Webster University Considers ‘Witnessing Whiteness’ Program on White Privilege

White privilege (Mark Dixon / Wikimedia Commons)
Mark Dixon / Wikimedia Commons

Webster University in St. Louis, Missouri, is considering the implementation of “Witnessing Whiteness,” a new program that will encourage white students to discuss and come to terms with their own racism and white privilege.

Witnessing Whiteness was introduced by Webster University’s new Chief Diversity Officer, Vincent Flewellen, who has organized a the same program as the Director of Equity and Inclusion at Washington University, according to the university’s school newspaper.
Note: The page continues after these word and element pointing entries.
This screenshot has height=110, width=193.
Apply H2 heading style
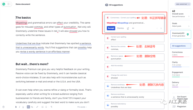(x=32, y=107)
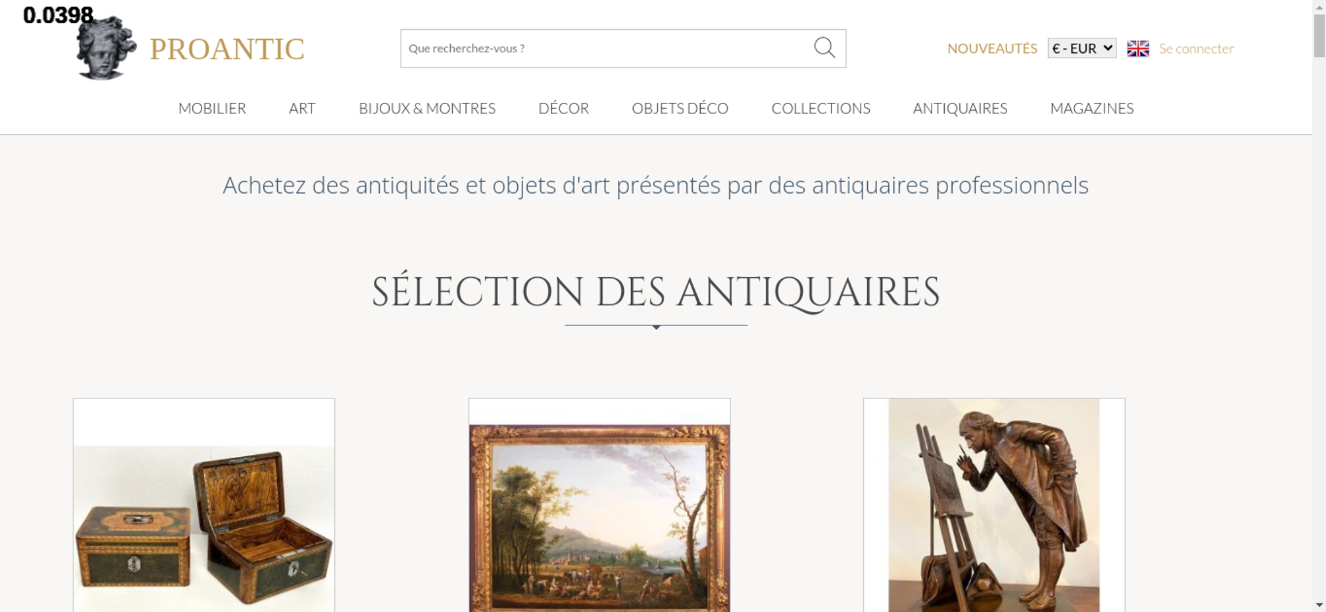Open the COLLECTIONS menu
The image size is (1326, 612).
pyautogui.click(x=821, y=108)
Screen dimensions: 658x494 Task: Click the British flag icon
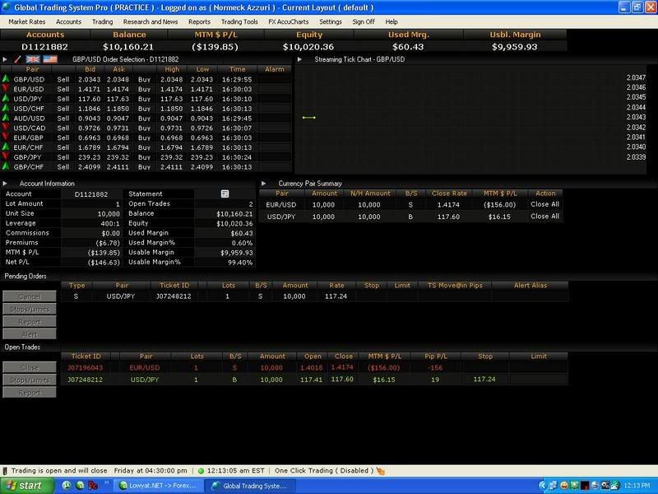pyautogui.click(x=34, y=59)

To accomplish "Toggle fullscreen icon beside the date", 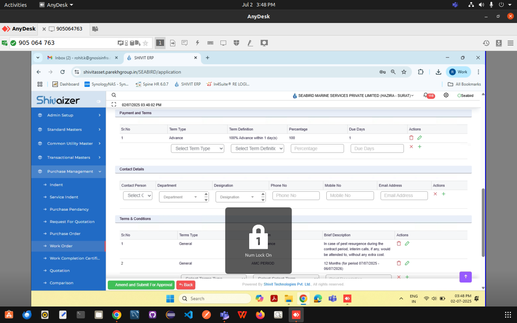I will (x=114, y=105).
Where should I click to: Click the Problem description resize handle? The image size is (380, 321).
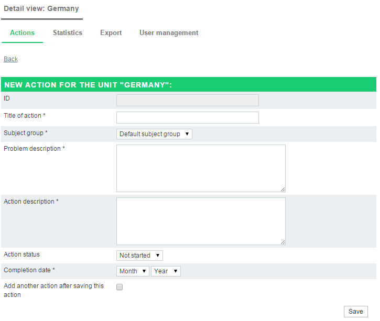[283, 190]
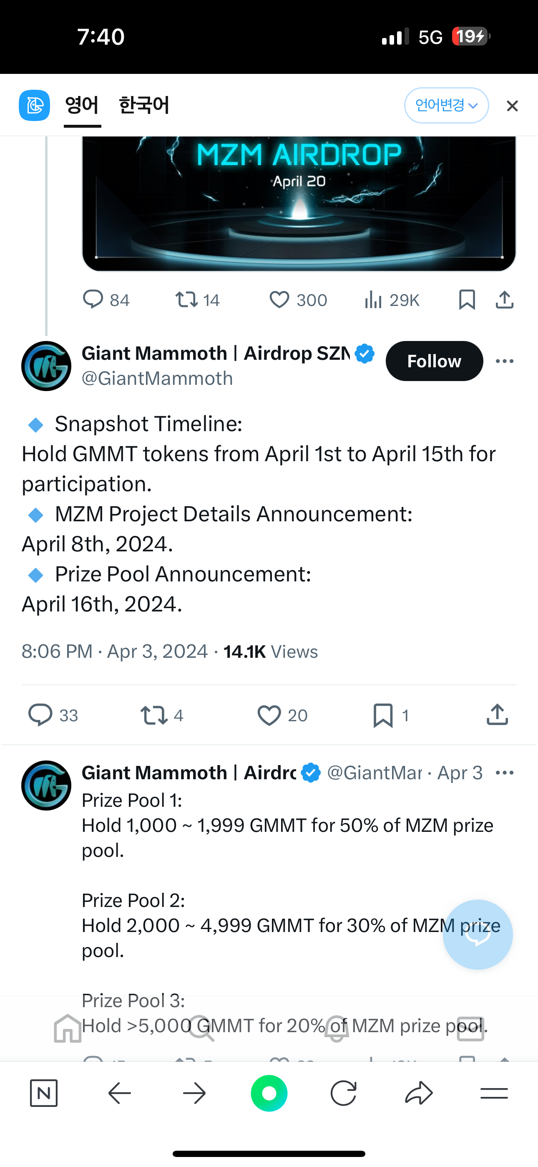The image size is (538, 1167).
Task: Open the MZM Airdrop banner image
Action: pos(299,203)
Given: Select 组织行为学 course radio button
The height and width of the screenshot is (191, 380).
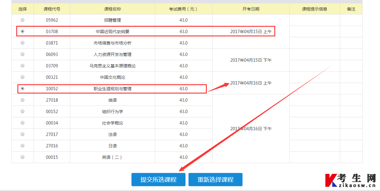Looking at the screenshot, I should click(23, 111).
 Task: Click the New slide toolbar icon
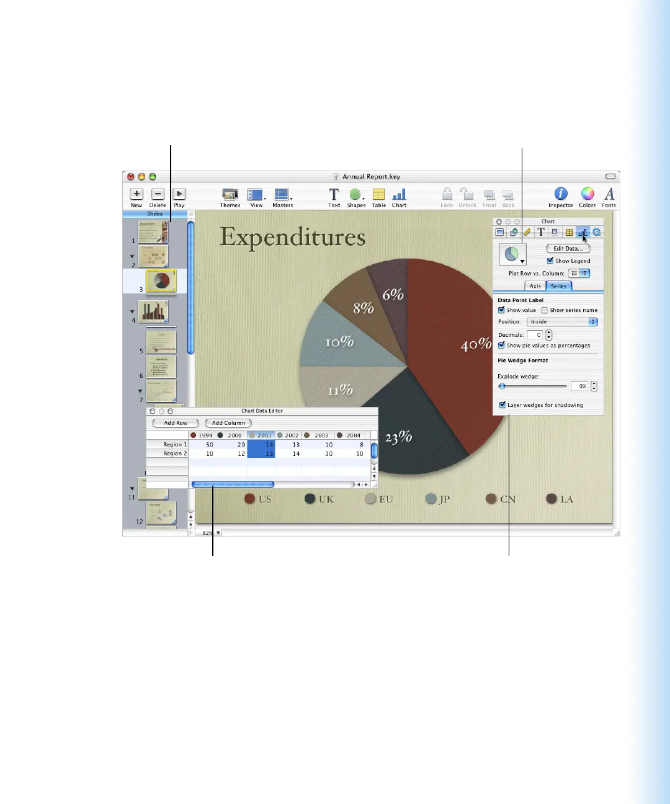click(136, 194)
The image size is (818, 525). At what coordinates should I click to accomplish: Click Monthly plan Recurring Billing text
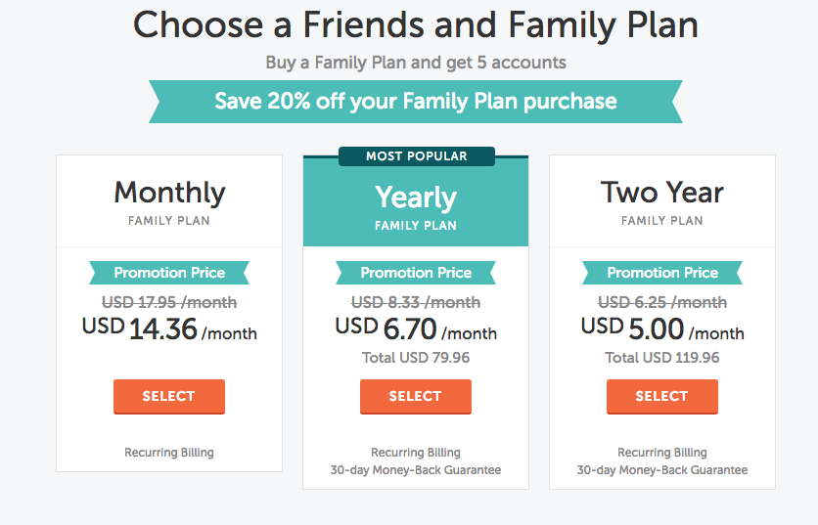pyautogui.click(x=169, y=453)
The program is based on the book Witnessing Whiteness: The Need To Talk About Race and How To Do It by Shelly Tochluk, and would require all participants to be white. The workshop is said to “help educate and shine light on racial injustices that happen in the world.”

“The program helps members grasp a better understanding of what racism and white privilege is and how to stop it,” said the school’s newspaper, “Universities can also offer the program to students for credit.”

Flewellen says that Witnessing Whiteness may be launched in partnership with the YWCA of Metro St. Louis.

The Racial Justice Director of YWCA Metro St. Louis, Mary Ferguson, insists that white-only spaces for white individuals to talk about their own racism is necessary in order to produce meaningful results, adding that white people are less likely to be “forthcoming” or “do as deep a learning” in the presence on non-whites.

“It’s focused on white people seeing themselves as white and understanding how their white identity has shaped not only them in their experiences, but shapes a lot of culture and institutions that everyone has to experience,” said Ferguson, according to the university’s newspaper.

The university’s new Chief Diversity Officer agrees that the program should be white-only.

“Witnessing Whiteness allows for people of color not to have to do that work,” said Flewellen to NBC News, “and for the accountability really to fall upon white folks. I think white folks have to be the ones who have to do the work in eliminating racism.”

“I used to think I was this perfect little white person in a bubble that didn’t do anything bad to black people,” said Nicole O’Connor, a nurse practitioner who attends what appears to be a local Witnessing Whiteness support group for non-students in the St. Louis area.

O’Connor added that she had realized she was racist after a black man inquired about a dining room table she was selling on Facebook, which prompted her to tell her husband not to leave her alone in their home if the potential buyer came over to look at the furniture.

“White folks actually do need to be more courageous about approaching the conversation of race,” said Flewellen, adding that white people need to “move into that space of discomfort” in order to grow as a white person.